2023.03.27 週刊医学界新聞(看護号):第3511号より

 2023年1月末に届いたメールは私の心をざわつかせた。それによると,「看護職の仮眠,特に16時間夜勤においては仮眠を取得することが必須ですが,もともと3交代勤務であった病院が2交代にした場合に,仮眠場所が十分に整備されていないことは実態調査でも明らかです。夜間の患者を守る看護職が,きちんとした仮眠も取れずにソファやストレッチャーなどで寝ている現状を何とか改善したいと思いました」というのである。さらに看護職の長時間夜勤中に適切な仮眠を取ることは「看護職の健康はもちろんのこと,患者さんへのケアの安全,(ケアの)質に影響するからです」とある。

 私はこれまで,労働科学研究者の研究などをもとに「日勤―深夜」「準夜―日勤」「16時間夜勤」に関する問題を指摘してきた1)。しかし,「16時間夜勤」の改革はなかなか実現されないことも認識していた。私は現役の看護部長であった1994年頃に勤務体制の変革に着手し,変則2交代制を導入している2)。ここでは「変則」として12時間勤務や16時間勤務を病棟が選択していた。それから16時間夜勤が全国的に普及してきたが,記録をみると,私はすでに2007年頃に「12時間以上の長時間労働の問題が指摘されており,16時間夜勤はやめるべきではないかと内心考えている」と追記している2)

 このような経緯もあり,「16時間夜勤」には勝手に責任を感じてきた私にとって,前述のメールはやり残した宿題を突き付けられたように感じたのである。当時も「休憩室の整備が必要」という課題を残された問題点のひとつに挙げており,仮眠室の確保に苦労したことが思い出される。

 私のやり残した宿題に取り組んでいる研究班は,矢野理香教授(北海道大学大学院保健科学研究院基盤看護学分野/北海道大学副理事)とパナソニック株式会社エレクトリックワークス社ソリューション開発本部のメンバーである。いわば産学共同研究開発チームである。

 2023年2月,北海道の冬にしては珍しく暖かな日に私は札幌を訪れた。研究開発チームのプレゼンテーションを聞き,製品を試行した。

 研究開発チームは仮眠用に開発したキャビンの試作品をもとに病院で実証を行い,病院への導入課題を解決して,夜勤看護師用の仮眠環境システム(商品名:reCabinリキャビン)」を2023年2月に商品化した。そのコンセプトは,看護師が寝に行くところではなく「看護師を迎え入れてくれる空間」であり,リラックス・リフレッシュできて,再び使いたくなるようなキャビンとして開発された。説明によると,パナソニックの「光」「音」「風」「香り」のエキスパートが各々の知見を持ち寄り,緊張して寝つけない看護師に,狭いけれど豊かさのある新しいプライベート空間を創出したというのである。

 「入眠フェーズ」は,穏やかな灯りと落ち着いたサウンドが流れ,リラックスできる香りを乗せた微風が届く。「仮眠フェーズ」は,灯りが消えて真っ暗な中,静音が流れる。そして「起床フェーズ」では,朝日のような灯りと適度な刺激の自然風で目覚め,心地良いサウンドとすっきりする香りが迎えてくれる。
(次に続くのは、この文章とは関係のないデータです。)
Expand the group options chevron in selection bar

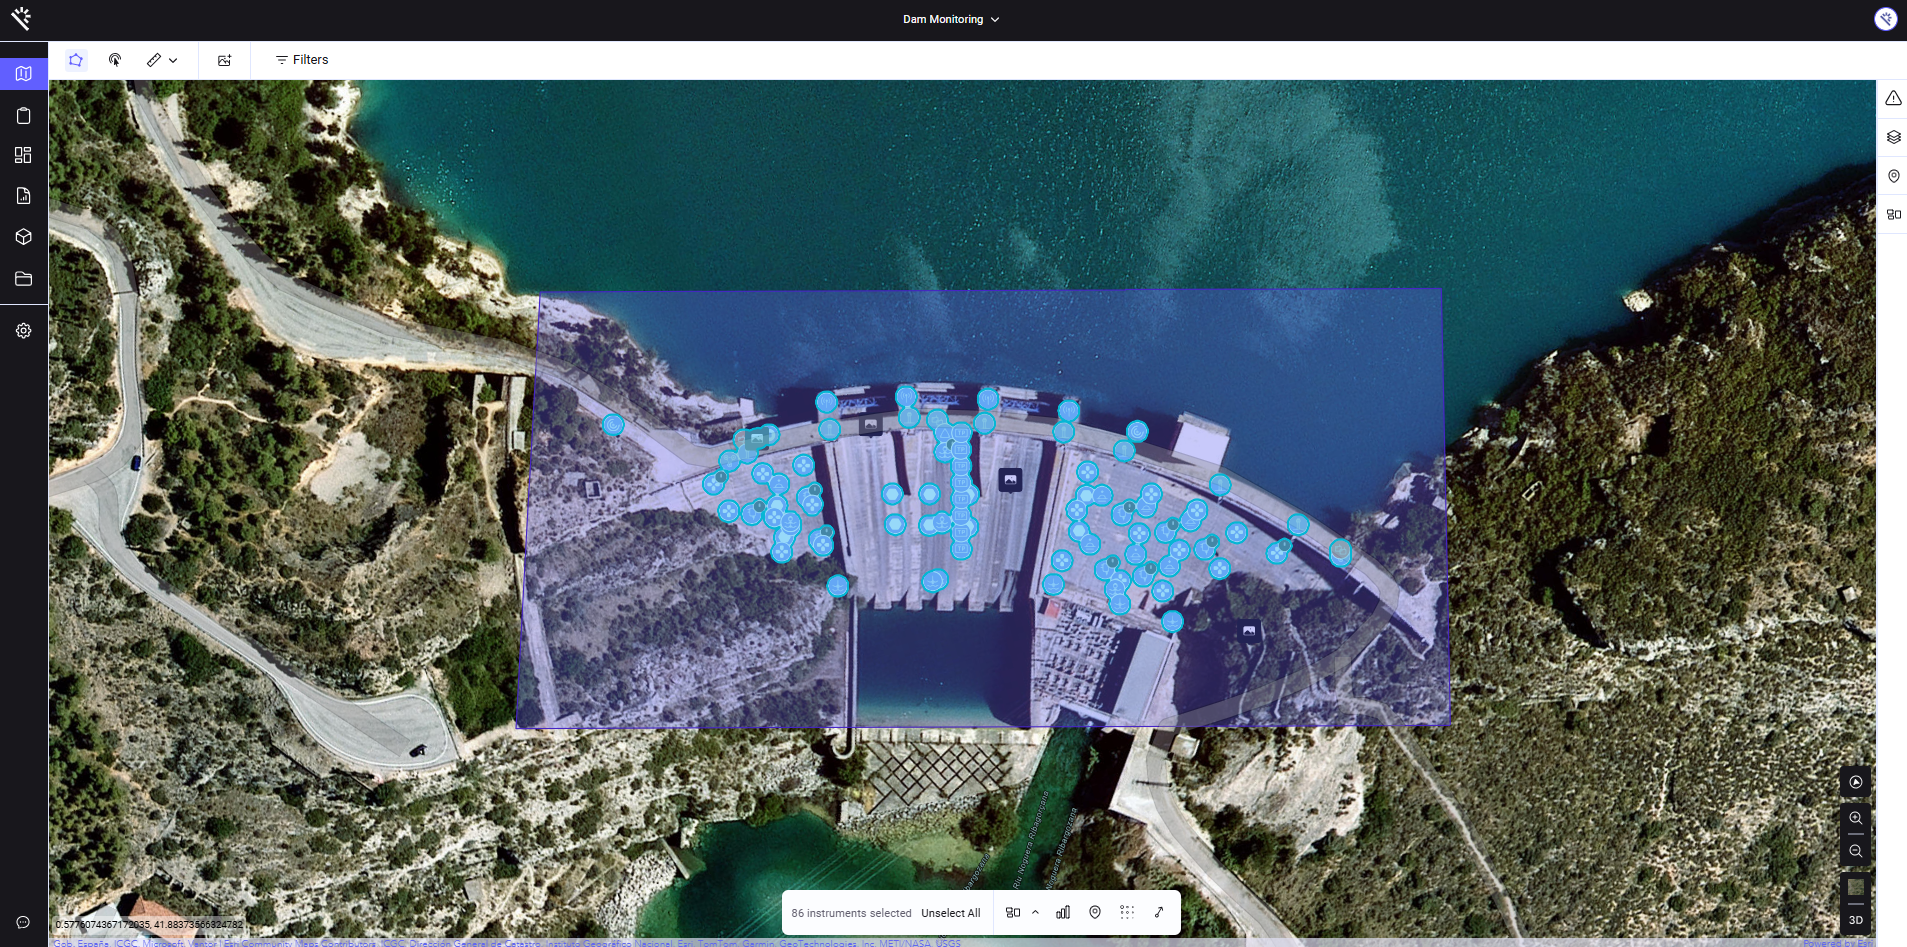pos(1035,912)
こうした環境を体験した看護師(n=33)は,起床時の灯り(76%),入眠時の香り(61%)・サウンド(48%)・灯り(42%),起床時の風(36%)・サウンド(30%),時刻設定(64%)などが睡眠や休息に役立ったと回答している。

 ベッドの脇には,好みの空間を選択できるように操作パネルが設置されている。病院では厨房から病棟に食事を運ぶ配膳車があるが,reCabinもそのくらいの大きさである。扉を開けてラグジュアリーな個室空間に入るといった感じである。reCabinでは,休憩時刻や時間,気分や疲労感,仮眠の質や満足度を入力することができる。こうした日々の利用データをもとに職場の労務環境の改善や看護師のQOLを考えることができる。

 「2019年病院および有床診療所における看護実態調査報告書」3)によると,「仮眠専用の個室が必要数ある」と回答した施設は全体(n=1595)の20.7%,「仮眠専用の個室はあるが必要数はない」は9.0%,「個室はないが仮眠専用スペースがある」は25.6%,「仮眠専用スペースはないが横になれる場所がある」は38.6%,「仮眠できる個室や専用スペース,場所はない」は2.3%であった。

 夜勤中の仮眠環境別の離職率をみると,離職率20%以上の施設において,「仮眠できる個室や専用スペース,場所はない」施設の離職率は25.0%と高く,「仮眠専用の個室が必要数ある」施設では10.9%であった.

 reCabinは看護職だけでなく,当直明けの医師や,始業時刻の早い栄養士,その他の職種にも利用範囲を拡大することができる。職員の健康管理は医療安全に直結するものであり,看護管理上の課題のみならず病院管理上の課題でもあるから,reCabinの導入は病院が持つ課題ソリューションのひとつとなろう。

 当日この研究会に同席した現役の看護部長は,「16時間夜勤を選択する看護師たちは多く,シフトの変革は容易ではないこと,16時間夜勤を批判するのではなく,長時間体制の中でいかに良質な仮眠を取れるようにするかが看護管理者の課題である」と指摘する。そうか,と私は再び一撃を受けた。

 入院患者に対して24時間看護を提供するには交代制勤務体制が必要である。だからといって看護師個人がシフトローテーションをせずに,固定勤務帯を維持しつつ,24時間の看護提供体制を構築する方向性に移行できないものかと,新しい仮眠文化を創ろうとしている夜勤者のキャビンを前に,私は考え続けている。


1)井部俊子.看護のアジェンダ第75回『看護師の夜勤への警告 「日勤―深夜」「準夜―日勤」「16時間夜勤」』.週刊医学界新聞 第2921号.2011.
2)井部俊子.「看護幹部会」について 2交代制勤務の始まり.マネジメントの探究.ライフサポート社;2007.pp37-40.
3)日看協.2019年病院および有床診療所における看護実態調査報告書.2020.